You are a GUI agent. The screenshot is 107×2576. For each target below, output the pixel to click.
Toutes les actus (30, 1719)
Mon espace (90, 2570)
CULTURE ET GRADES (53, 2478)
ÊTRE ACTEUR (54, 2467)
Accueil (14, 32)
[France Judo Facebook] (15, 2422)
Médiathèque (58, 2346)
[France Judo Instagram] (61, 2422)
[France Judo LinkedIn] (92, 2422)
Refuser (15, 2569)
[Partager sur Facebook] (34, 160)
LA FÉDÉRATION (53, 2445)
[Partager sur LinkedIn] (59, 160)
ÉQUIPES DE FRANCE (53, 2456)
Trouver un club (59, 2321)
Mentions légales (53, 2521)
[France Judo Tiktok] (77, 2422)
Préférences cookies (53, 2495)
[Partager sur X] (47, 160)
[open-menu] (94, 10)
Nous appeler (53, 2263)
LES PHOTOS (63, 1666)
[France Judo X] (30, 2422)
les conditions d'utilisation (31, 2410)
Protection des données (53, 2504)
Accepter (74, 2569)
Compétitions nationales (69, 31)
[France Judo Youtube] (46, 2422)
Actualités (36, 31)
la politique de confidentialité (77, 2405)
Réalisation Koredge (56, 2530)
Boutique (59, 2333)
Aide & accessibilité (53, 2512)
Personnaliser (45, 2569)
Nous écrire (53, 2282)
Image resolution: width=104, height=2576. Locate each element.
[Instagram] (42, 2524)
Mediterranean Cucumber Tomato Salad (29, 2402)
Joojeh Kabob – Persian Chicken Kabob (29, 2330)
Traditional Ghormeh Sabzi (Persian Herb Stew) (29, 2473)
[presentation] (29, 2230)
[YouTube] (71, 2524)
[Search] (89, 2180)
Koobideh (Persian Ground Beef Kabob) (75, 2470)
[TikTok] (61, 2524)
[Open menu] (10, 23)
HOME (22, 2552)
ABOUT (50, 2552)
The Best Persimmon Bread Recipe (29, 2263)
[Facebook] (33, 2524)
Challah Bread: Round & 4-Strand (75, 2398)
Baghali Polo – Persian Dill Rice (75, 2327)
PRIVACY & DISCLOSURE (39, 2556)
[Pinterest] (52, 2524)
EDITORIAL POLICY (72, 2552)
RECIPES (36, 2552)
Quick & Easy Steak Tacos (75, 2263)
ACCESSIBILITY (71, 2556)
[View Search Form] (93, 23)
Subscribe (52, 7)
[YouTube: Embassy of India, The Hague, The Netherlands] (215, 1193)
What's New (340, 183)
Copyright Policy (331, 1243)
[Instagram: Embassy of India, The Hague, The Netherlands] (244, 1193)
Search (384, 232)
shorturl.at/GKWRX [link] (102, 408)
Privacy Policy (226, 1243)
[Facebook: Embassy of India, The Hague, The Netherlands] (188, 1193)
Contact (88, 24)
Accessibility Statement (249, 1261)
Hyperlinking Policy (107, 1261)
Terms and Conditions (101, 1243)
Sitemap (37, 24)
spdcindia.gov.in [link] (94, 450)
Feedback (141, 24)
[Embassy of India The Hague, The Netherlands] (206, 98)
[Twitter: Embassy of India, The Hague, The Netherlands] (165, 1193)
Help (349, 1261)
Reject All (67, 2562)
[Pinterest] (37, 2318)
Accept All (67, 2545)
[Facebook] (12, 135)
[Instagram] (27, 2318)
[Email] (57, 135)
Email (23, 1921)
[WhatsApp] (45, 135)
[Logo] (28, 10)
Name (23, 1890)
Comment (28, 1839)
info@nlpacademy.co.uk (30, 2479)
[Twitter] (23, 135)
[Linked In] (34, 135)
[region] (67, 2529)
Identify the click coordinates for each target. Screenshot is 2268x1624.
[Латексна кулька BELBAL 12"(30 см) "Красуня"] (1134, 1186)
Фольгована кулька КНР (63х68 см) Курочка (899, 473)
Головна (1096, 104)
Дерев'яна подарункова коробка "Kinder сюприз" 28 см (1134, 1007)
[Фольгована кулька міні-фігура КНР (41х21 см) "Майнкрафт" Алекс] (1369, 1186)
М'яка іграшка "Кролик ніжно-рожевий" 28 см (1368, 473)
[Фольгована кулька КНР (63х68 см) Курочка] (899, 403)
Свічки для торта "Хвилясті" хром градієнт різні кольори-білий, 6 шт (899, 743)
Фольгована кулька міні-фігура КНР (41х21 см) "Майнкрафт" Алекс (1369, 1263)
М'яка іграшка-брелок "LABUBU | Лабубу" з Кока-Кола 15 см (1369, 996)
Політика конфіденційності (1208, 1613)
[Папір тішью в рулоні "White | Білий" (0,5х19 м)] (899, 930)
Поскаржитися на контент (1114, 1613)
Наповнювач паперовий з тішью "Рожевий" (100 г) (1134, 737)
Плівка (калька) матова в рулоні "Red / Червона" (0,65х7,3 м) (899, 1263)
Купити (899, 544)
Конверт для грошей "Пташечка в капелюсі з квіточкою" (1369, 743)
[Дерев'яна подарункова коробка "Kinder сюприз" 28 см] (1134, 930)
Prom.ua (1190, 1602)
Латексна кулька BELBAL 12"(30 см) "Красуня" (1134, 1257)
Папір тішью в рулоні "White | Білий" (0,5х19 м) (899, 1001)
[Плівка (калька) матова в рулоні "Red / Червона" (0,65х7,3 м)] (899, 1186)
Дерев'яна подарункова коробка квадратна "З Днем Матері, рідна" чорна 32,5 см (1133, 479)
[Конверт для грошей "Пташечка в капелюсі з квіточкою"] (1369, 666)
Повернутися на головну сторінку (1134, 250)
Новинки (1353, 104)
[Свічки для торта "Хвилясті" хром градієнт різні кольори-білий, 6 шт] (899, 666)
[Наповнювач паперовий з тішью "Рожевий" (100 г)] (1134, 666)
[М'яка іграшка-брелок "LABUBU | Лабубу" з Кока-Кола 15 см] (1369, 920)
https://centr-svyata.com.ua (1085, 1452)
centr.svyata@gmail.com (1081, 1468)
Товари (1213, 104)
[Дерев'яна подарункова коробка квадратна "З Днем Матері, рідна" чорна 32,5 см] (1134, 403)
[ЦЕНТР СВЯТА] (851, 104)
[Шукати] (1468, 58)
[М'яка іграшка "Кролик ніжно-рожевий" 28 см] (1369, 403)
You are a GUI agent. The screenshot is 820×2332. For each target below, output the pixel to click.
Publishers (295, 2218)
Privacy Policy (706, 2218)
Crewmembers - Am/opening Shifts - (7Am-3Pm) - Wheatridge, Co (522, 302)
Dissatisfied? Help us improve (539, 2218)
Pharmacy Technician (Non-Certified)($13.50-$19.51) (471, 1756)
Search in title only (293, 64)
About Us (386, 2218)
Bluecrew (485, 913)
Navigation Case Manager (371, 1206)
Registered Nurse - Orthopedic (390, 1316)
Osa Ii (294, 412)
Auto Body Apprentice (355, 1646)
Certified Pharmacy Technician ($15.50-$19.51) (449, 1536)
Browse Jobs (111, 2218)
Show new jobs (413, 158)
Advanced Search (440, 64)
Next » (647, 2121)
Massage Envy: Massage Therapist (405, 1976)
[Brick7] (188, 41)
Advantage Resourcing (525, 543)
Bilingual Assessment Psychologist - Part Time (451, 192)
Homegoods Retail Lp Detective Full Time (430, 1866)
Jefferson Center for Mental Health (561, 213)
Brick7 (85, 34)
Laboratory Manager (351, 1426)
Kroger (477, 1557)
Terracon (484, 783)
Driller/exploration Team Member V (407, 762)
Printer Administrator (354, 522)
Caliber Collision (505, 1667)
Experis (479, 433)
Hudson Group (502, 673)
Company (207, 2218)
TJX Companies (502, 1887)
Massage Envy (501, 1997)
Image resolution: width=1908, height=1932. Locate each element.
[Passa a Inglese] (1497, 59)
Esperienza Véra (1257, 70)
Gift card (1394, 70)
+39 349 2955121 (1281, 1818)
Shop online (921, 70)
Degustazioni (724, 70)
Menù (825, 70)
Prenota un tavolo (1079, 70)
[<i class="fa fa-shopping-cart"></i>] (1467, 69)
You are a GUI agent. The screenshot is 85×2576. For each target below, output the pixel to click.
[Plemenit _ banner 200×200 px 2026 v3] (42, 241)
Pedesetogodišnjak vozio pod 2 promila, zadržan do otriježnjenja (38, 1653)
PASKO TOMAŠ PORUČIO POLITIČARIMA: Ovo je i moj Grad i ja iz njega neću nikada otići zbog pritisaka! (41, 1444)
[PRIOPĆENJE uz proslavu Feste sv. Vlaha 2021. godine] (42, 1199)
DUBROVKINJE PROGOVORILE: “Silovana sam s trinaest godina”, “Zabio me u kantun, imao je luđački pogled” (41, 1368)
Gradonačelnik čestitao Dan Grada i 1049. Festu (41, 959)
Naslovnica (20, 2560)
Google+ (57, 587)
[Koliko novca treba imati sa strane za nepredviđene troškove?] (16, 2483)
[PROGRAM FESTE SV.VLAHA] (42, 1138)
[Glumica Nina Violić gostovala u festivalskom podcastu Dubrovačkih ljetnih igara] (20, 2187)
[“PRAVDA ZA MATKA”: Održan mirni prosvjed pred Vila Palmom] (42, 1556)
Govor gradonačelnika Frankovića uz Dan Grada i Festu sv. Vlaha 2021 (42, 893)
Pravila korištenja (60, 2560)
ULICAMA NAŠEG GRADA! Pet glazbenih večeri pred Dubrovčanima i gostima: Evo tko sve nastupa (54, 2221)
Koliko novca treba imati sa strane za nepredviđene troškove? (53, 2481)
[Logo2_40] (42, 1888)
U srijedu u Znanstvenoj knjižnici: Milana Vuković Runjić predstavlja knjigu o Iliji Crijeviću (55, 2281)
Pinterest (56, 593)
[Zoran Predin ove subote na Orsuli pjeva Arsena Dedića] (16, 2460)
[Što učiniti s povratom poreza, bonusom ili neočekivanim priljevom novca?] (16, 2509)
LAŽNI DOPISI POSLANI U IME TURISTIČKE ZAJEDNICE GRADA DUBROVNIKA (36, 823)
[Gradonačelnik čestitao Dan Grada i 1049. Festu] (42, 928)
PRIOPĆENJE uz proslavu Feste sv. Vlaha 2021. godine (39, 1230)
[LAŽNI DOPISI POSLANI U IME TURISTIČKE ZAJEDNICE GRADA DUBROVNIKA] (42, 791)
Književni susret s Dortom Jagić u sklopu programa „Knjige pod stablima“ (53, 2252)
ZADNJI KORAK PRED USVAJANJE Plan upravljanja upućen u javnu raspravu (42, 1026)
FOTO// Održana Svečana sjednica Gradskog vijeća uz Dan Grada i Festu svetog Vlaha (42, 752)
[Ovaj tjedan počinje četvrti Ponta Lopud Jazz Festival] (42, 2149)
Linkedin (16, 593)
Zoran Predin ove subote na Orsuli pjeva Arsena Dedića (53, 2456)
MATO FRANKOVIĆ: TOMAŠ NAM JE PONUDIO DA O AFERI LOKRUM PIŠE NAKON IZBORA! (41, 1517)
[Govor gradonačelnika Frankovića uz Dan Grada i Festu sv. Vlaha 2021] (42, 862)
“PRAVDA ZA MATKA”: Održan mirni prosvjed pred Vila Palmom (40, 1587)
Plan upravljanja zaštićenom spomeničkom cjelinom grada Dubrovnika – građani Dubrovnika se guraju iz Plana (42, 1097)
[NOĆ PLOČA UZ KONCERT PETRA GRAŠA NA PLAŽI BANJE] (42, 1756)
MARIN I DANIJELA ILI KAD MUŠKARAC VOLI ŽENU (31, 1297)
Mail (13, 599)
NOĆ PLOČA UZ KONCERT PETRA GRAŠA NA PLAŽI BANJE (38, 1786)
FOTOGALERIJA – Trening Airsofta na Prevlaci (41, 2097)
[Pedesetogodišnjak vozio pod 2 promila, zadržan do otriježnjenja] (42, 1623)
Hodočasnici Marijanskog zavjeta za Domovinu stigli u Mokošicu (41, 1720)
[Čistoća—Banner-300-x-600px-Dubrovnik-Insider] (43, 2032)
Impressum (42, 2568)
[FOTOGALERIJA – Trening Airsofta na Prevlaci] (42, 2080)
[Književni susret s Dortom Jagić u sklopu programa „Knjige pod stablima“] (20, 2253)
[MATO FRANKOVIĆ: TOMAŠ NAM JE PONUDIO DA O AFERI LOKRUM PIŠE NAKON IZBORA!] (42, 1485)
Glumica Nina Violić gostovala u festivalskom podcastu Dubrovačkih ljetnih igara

• EXERCISE
Could you reproduce, exactly, every line above from the line with "г) (1134, 737)" to the line with "Prom.ua (1190, 1602)", and no other line? Both ends count.

• FINISHED EXERCISE
Наповнювач паперовий з тішью "Рожевий" (100 г) (1134, 737)
Плівка (калька) матова в рулоні "Red / Червона" (0,65х7,3 м) (899, 1263)
Купити (899, 544)
Конверт для грошей "Пташечка в капелюсі з квіточкою" (1369, 743)
[Дерев'яна подарункова коробка "Kinder сюприз" 28 см] (1134, 930)
Prom.ua (1190, 1602)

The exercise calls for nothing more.